WHAT NEEDS TO BE DONE »
Quote every line of the data below as it stands, omitting pictures.
== THE INPUT ==
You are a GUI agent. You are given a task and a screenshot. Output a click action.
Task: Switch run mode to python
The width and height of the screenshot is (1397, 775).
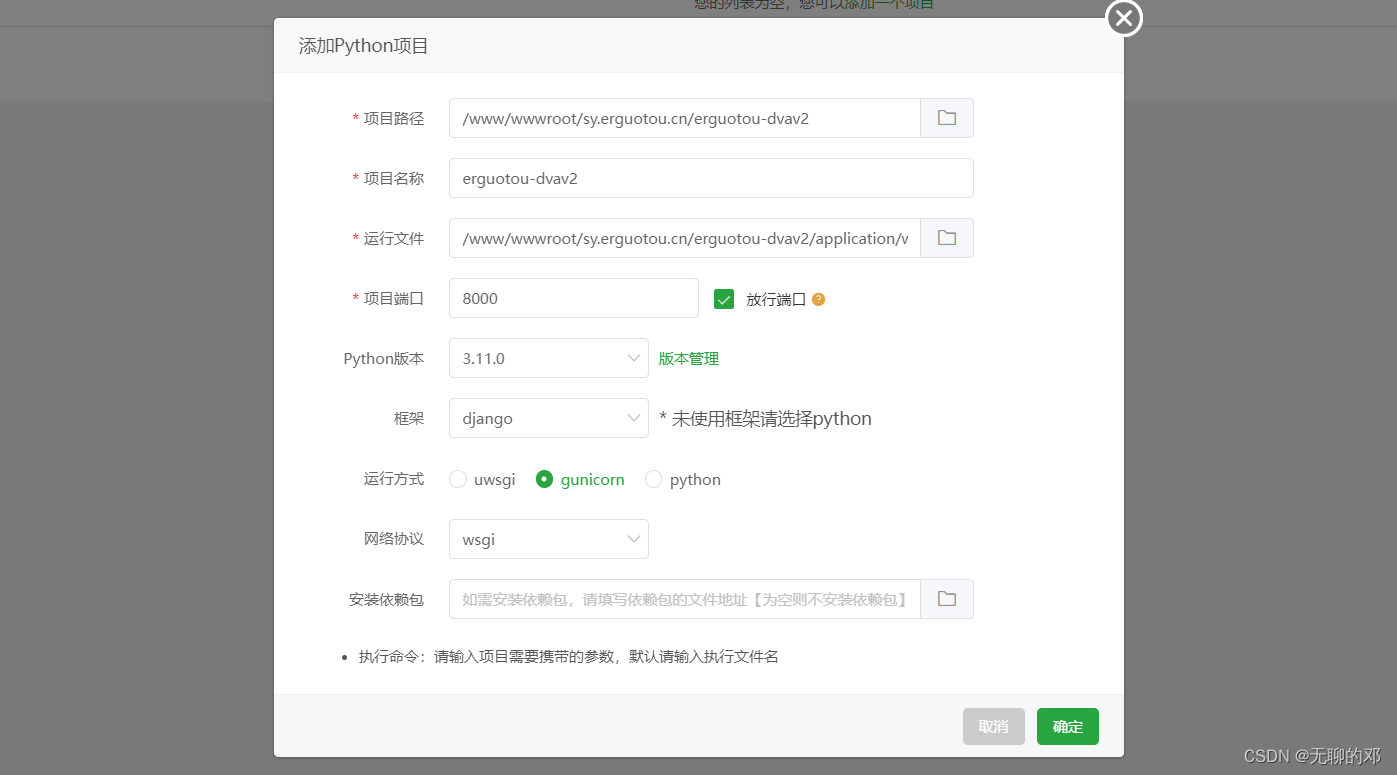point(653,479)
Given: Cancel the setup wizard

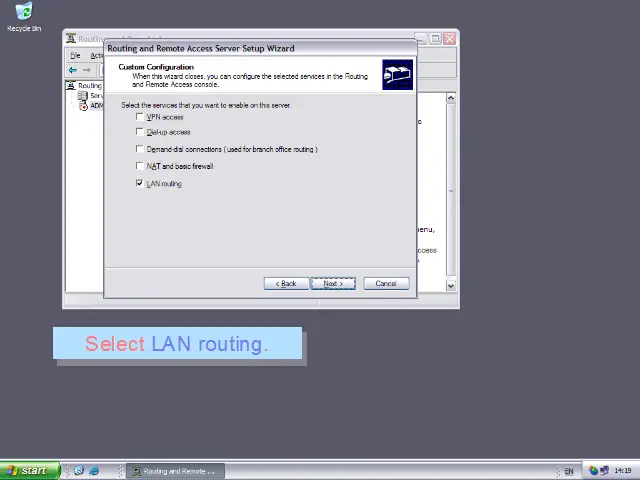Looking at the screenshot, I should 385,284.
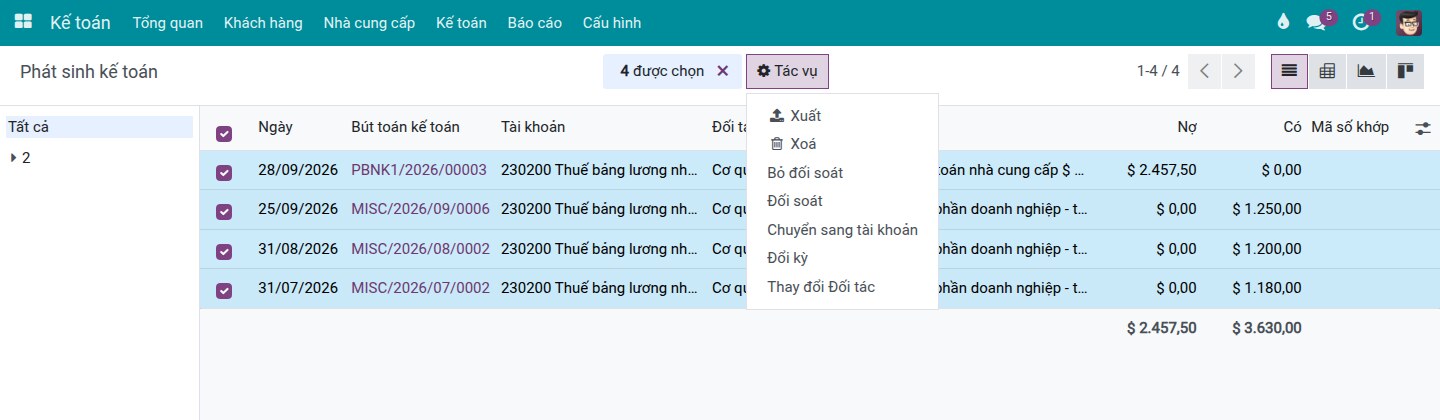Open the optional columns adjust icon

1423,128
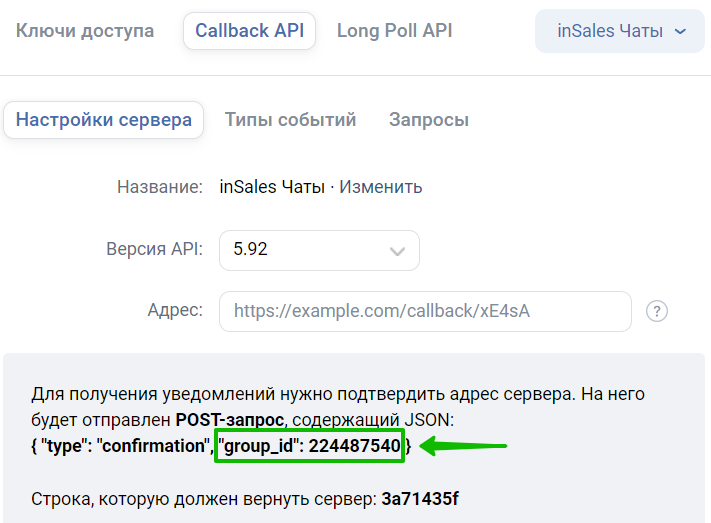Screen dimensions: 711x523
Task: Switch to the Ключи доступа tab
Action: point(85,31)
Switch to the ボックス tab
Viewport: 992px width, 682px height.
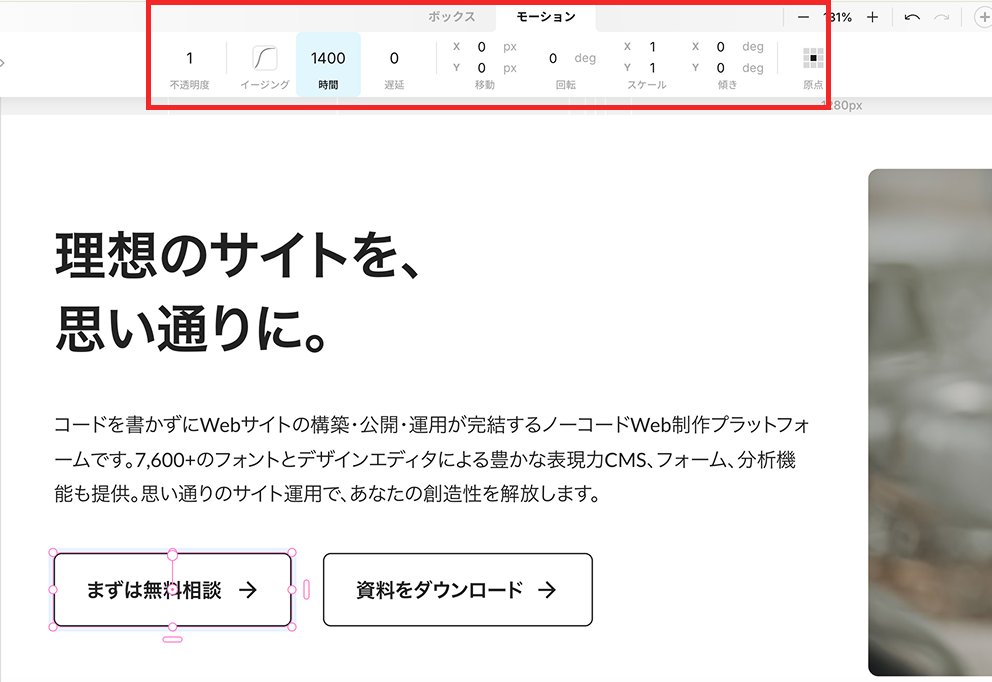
===
SOLUTION FOR THIS TASK »
You are a GUI agent. You are given a task and a screenshot. Output a click action.
Task: Switch run mode to python
The width and height of the screenshot is (1397, 775).
point(653,479)
Given: Cancel the setup wizard

Looking at the screenshot, I should 385,284.
Open the optional columns adjust icon

1423,128
Screen dimensions: 711x523
Task: Switch to the Ключи доступа tab
Action: point(85,31)
Switch to the ボックス tab
Viewport: 992px width, 682px height.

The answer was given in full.